CHICAGO -- An embarrassing season for the Chciago Cubs got even more humbling as they were pushed around in the ninth inning of a 14-5 defeat to the Milwaukee Brewers.

Newcomer Alex Hinshaw and rookie Lendy Castillo were hit so hard in the final inning that manager Dale Sveum turned over the pitching duties to infielder/outfielder Joe Mather, making him the definition of a super sub.

Cubs/Brewers
Ryan Braun hit one off three ninth-inning homers allowed by the Cubs' Alex Hinshaw.
When the dust cleared, the Brewers had buried the Cubs under the weight of nine ninth-inning runs, turning a close game into a laugher between the division rivals.

Mather gave up an RBI single in the ninth inning, but did manage to record the last out. Hinshaw couldn’t even say that as he gave up three consecutive home runs at one point while allowing five runs without retiring a batter.

“Obviously it’s never what you want to do,” said Mather, who had a two-inning pitching appearance for the Cardinals in 2010 during a lengthy extra-inning game. “You don’t want to have to come in and pitch. I know Dale doesn’t want to have somebody come in and throw like that. It’s just an unfortunate thing you have to do and tonight we got out of it pretty quick.”

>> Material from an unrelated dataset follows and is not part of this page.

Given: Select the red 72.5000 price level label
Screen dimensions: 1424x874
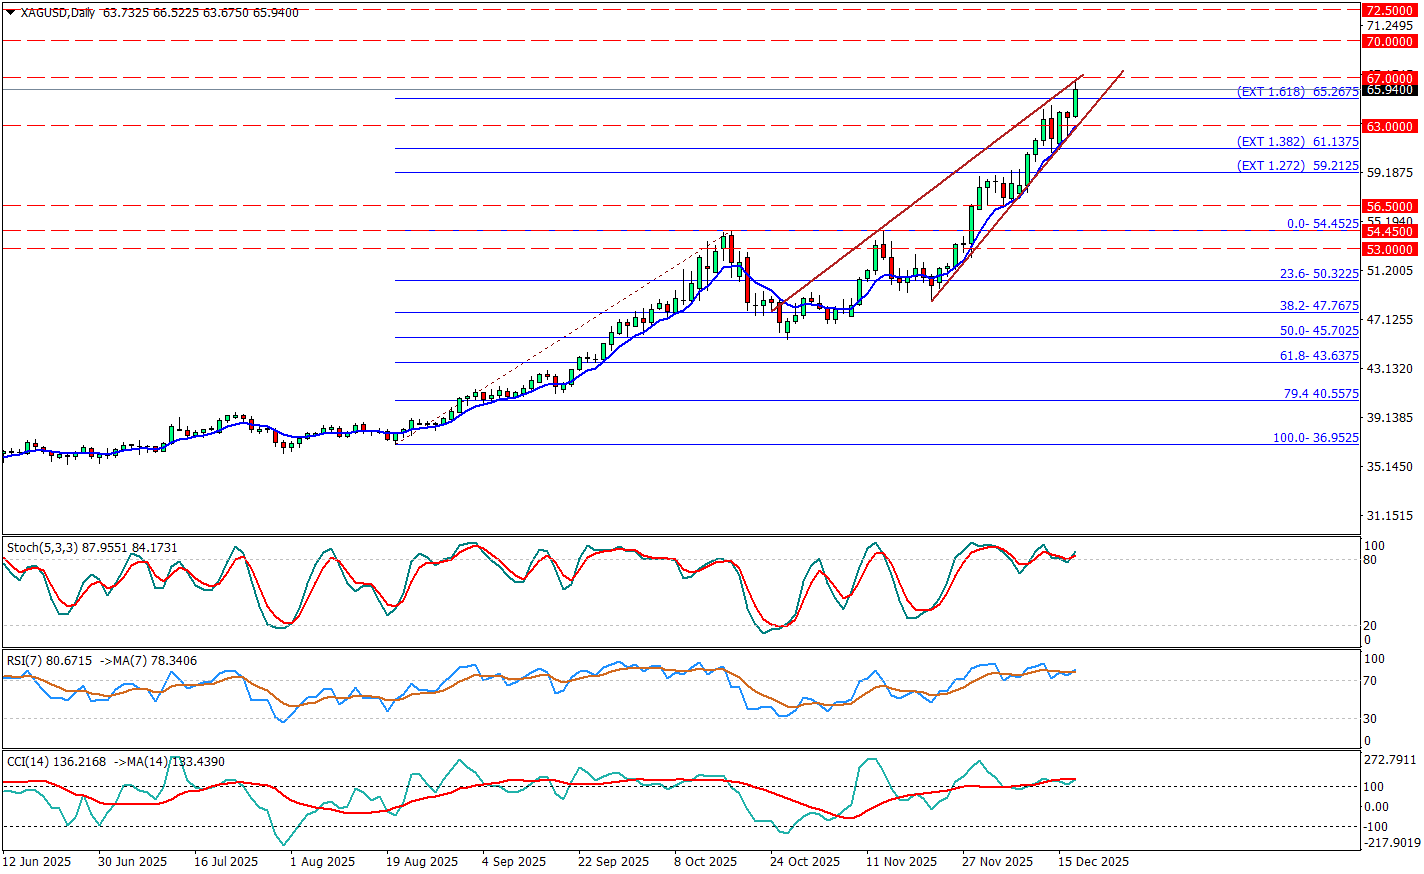Looking at the screenshot, I should tap(1390, 10).
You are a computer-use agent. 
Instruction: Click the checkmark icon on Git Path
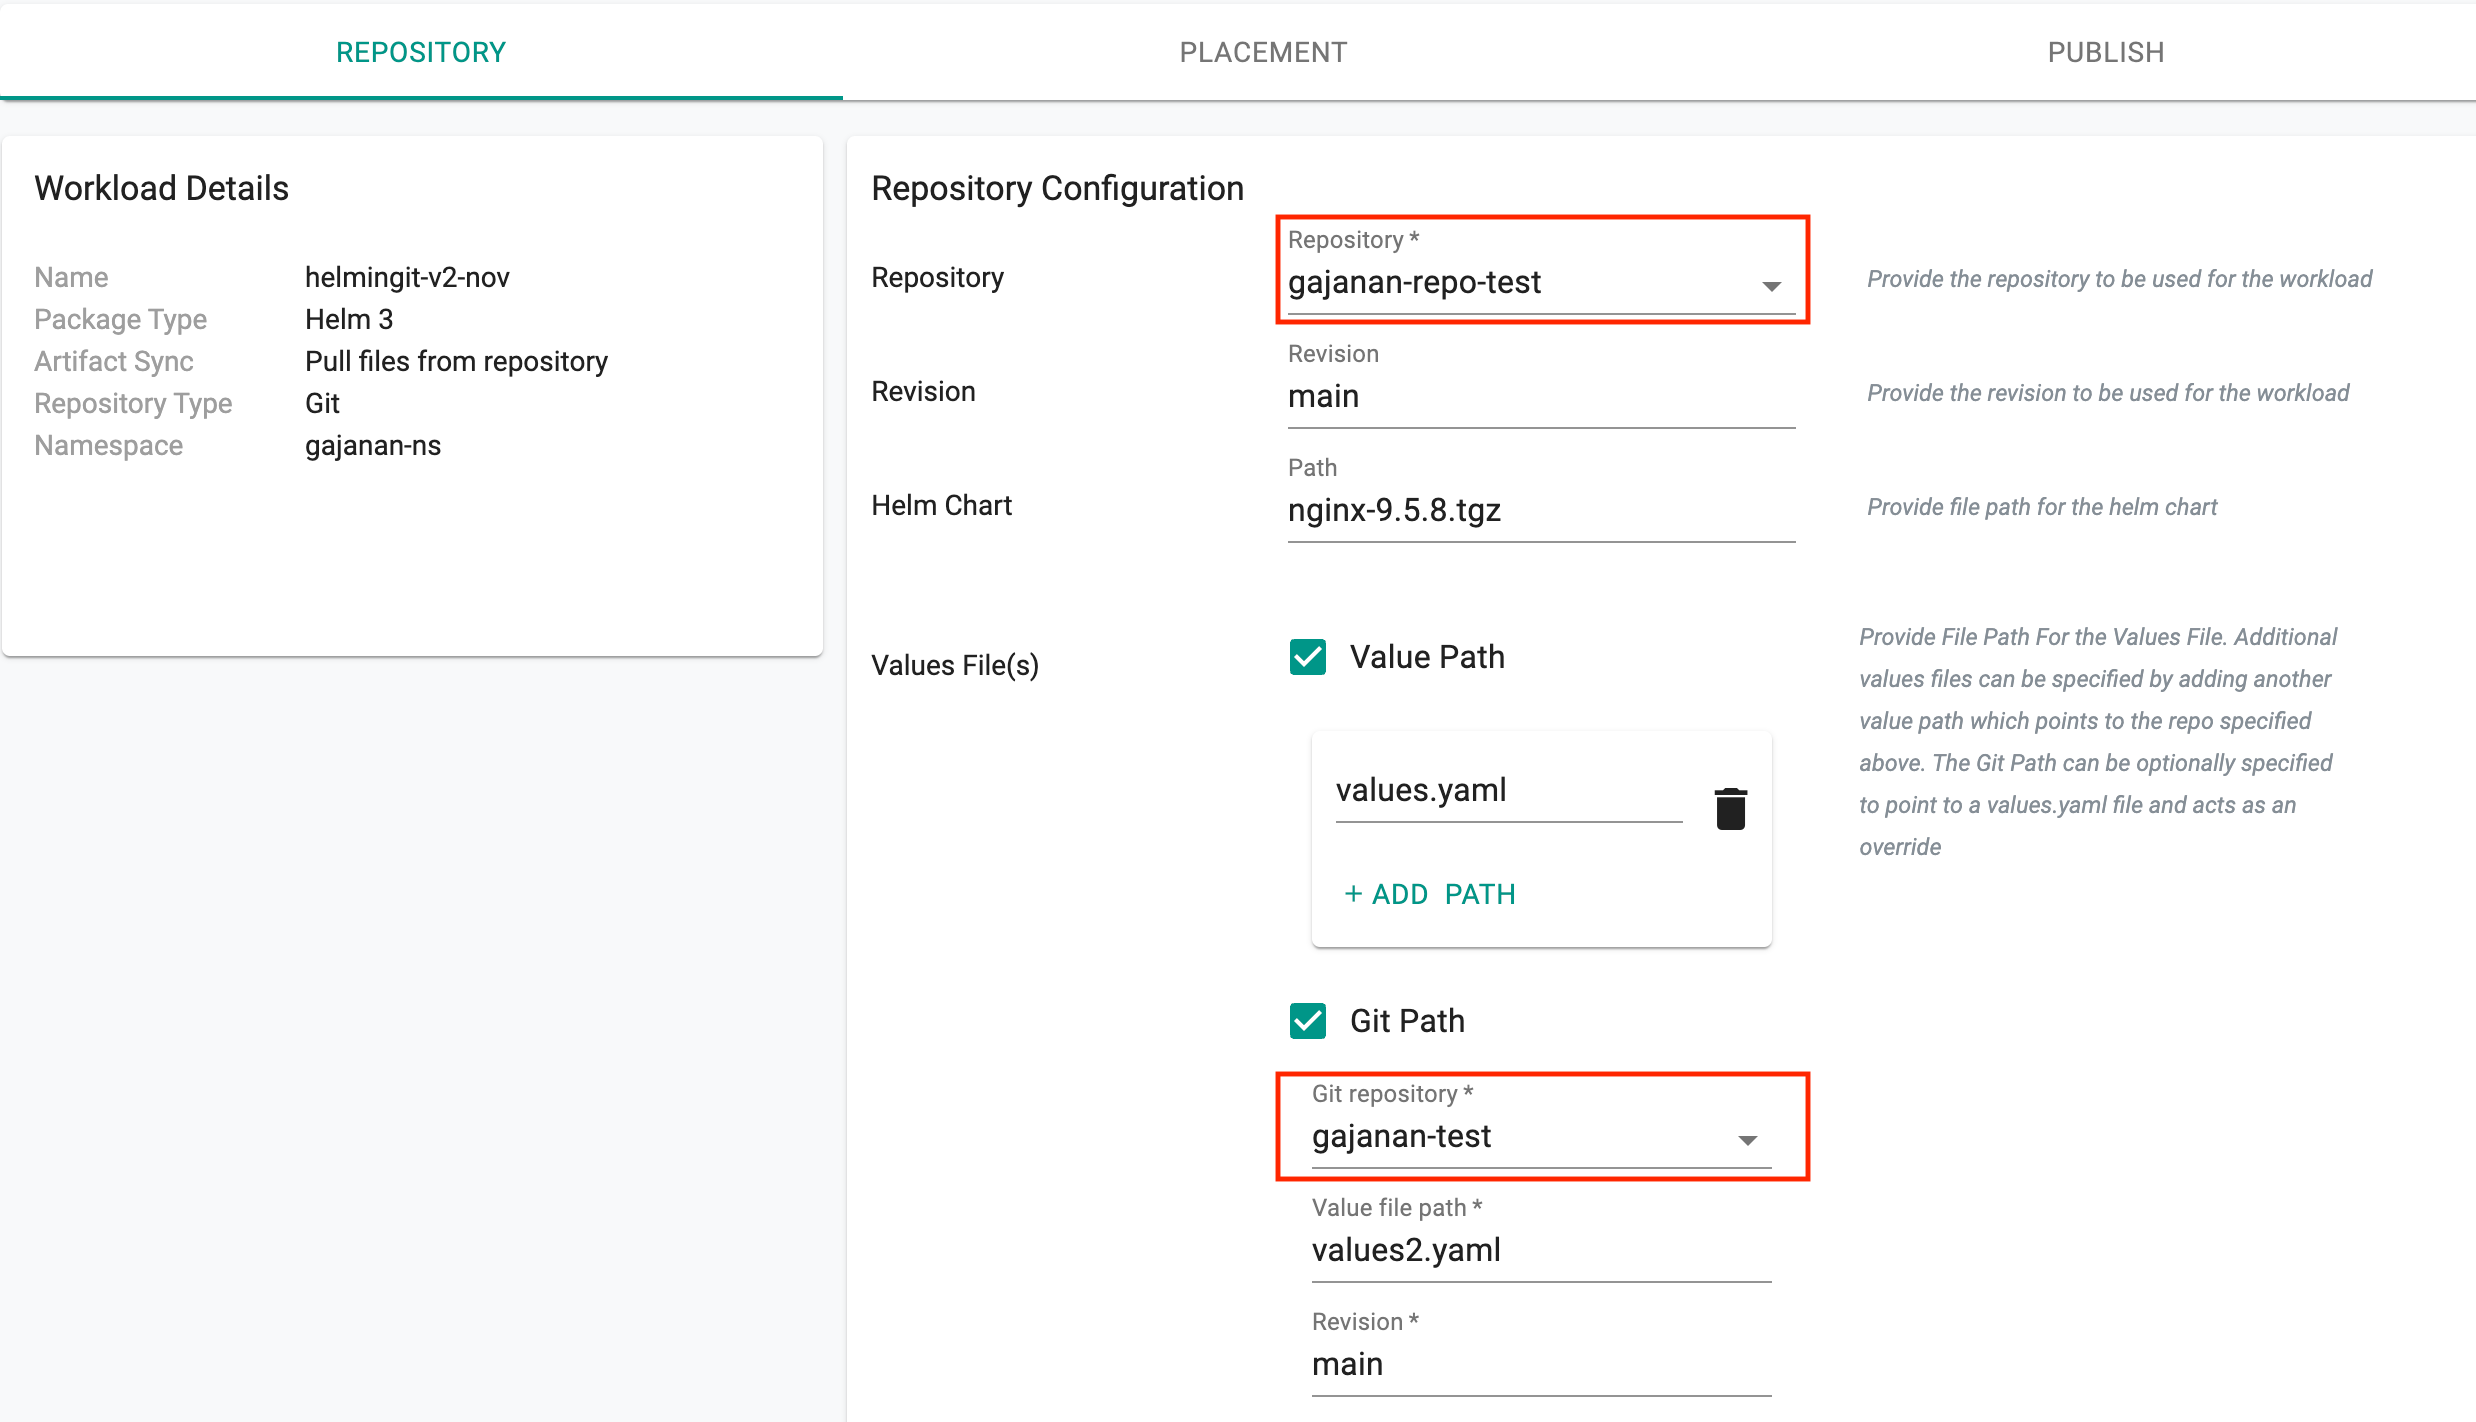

Mather faced just two batters while throwing a slow-motion fastball and a lollipop curveball. All four of his pitches were for strikes. The right-hander arrived to the mound with a smirk on his face, as a way to acknowledge the awkward situation, but afterward in a somber clubhouse nobody was laughing.

Mather was asked if it was cruel for a team that is having such a long season had to go through an evening like that.

“In a way,” he said. “I never want to go out there and have to throw, especially in the circumstance we did. If I go out and throw, a position player goes out and throws, hopefully it’s a 20-inning game where it’s a close game. It was fine. It was nice to help the team out.”

The issues weren’t just confined to the ninth inning, though. Much improved infielders Starlin Castro and Darwin Barney had their issues as Castro made two errors and Barney’s footwork was out of sync on one double-play attempt.

“I’ll address it but it isn’t because we lost by that score,” Sveum said.

Rookie Brett Jackson did manage to hit his fourth home run in nine days, but that was lost in the shuffle by the time it was over.

“We win and lose as a team,” Jackson said. “Everyone feels that. Everyone felt that long inning and everyone feels this loss. Obviously it’s tougher for those guys that were on the mound just as it was tough for those guys in the field. We’ll pick each other up tomorrow. We’re going to have fun with this series. In baseball you always have tomorrow.”